I recently got a new task to do: a web site with bugs which needs to be fixed and updated. This website was developed to meet millions of request in a few days. At first, it doesn’t seem like impossible to do. But the previous developers failed to fix the needs and when a million hit came, the server crashed.
My task here was to bring the updates of the site’s code to the required level in a few hours.
This web site backend was created with .NET MVC and no other structure was used.
Before making any changes on the code, I start to analyze what the problem could be. I found a few things to fix. The first problem is that, all static assets were stored in the web server, from where the web site is published. That means the web server has to deal with serving all of these static files. On the home page there are 53 Javascript files (mostly non-minified), 20 CSS (mostly non-minified), 77 images, 5 media files and 6 font files. Totally 5.9MB. This size and file counts are also another fiasco.
I published this web site to Azure Web App (S1) and tested it by Load Test. The test was 20K users in 5 min to the homepage only. Here are the test results.
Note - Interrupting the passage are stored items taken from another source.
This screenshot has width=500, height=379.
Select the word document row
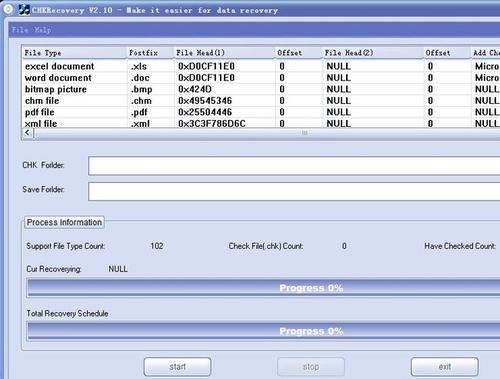point(261,78)
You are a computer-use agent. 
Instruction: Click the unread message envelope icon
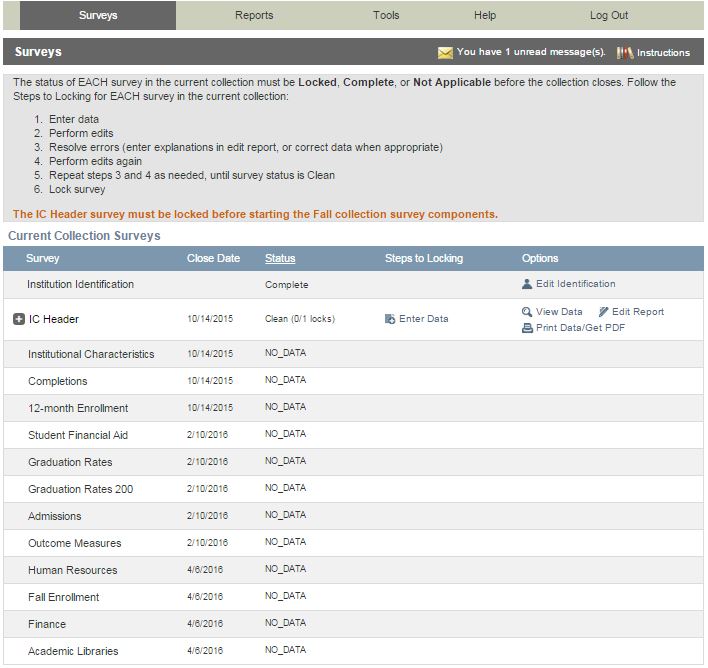tap(445, 53)
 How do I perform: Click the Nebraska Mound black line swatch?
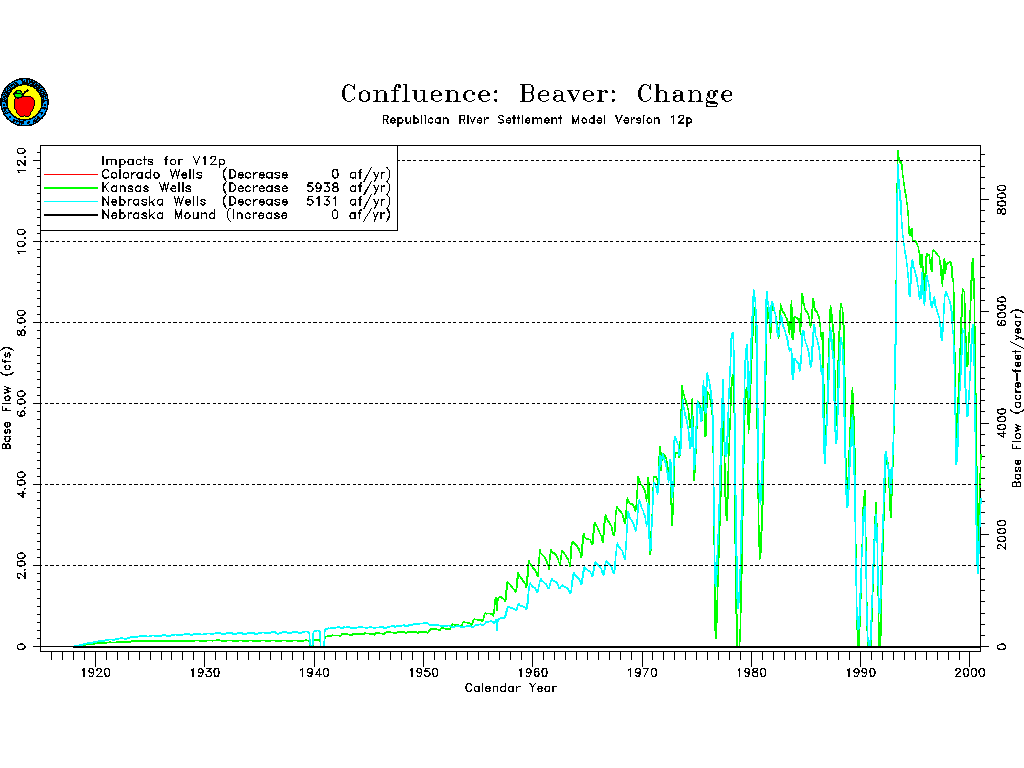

As seen from this report, 97% of 1.471.257 requests have failed.
When analyzing the details of reasons, I saw most of them are about the “static content”. So, I decided to move these contents to CDN (content delivery network) and a seperate storage and test it again. The tester sent 2.173.109 requests at the same time and 87% of them were successful.

Using “CDN” and a “separate storage” for “static assets” have very critical importance on web performance.
That’s it.
I hope this post has helped you.
Originally published at image4.io on May 7, 2019.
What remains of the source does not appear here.